* YOUR ASSIGNMENT *
All entries shown below must be given again word for word.

* INPUT MATERIAL *
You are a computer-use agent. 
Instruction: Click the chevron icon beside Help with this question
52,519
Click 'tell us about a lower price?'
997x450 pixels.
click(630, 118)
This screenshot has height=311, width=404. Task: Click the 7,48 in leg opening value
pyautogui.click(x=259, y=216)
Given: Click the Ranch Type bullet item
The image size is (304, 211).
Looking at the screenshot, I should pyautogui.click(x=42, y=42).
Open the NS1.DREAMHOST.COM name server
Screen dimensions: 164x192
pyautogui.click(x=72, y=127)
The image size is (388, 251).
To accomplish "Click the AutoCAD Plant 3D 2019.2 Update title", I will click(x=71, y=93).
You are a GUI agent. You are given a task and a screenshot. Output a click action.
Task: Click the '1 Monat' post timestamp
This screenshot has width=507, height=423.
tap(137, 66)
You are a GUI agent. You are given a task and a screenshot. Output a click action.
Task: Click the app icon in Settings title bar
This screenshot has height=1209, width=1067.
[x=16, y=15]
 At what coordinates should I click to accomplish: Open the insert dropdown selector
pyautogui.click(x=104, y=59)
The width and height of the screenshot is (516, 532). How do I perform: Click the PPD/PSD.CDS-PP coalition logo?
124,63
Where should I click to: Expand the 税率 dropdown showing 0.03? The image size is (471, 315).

* WRITTEN RESPONSE *
You are a computer-use agent. 
Instruction: Click the chevron icon beside Help with this question
52,519
Click 'tell us about a lower price?'
997x450 pixels.
click(630, 118)
This screenshot has height=311, width=404. Task: Click the 7,48 in leg opening value
pyautogui.click(x=259, y=216)
Given: Click the Ranch Type bullet item
The image size is (304, 211).
Looking at the screenshot, I should pyautogui.click(x=42, y=42).
Open the NS1.DREAMHOST.COM name server
Screen dimensions: 164x192
pyautogui.click(x=72, y=127)
The image size is (388, 251).
To accomplish "Click the AutoCAD Plant 3D 2019.2 Update title", I will click(x=71, y=93).
You are a GUI agent. You are given a task and a screenshot. Output a click action.
Task: Click the '1 Monat' post timestamp
This screenshot has width=507, height=423.
tap(137, 66)
You are a GUI agent. You are given a task and a screenshot. Output a click action.
Task: Click the app icon in Settings title bar
This screenshot has height=1209, width=1067.
[x=16, y=15]
 At what coordinates should I click to accomplish: Open the insert dropdown selector
pyautogui.click(x=104, y=59)
The width and height of the screenshot is (516, 532). How do I perform: Click the PPD/PSD.CDS-PP coalition logo?
124,63
Where should I click to: Expand the 税率 dropdown showing 0.03? The image size is (471, 315).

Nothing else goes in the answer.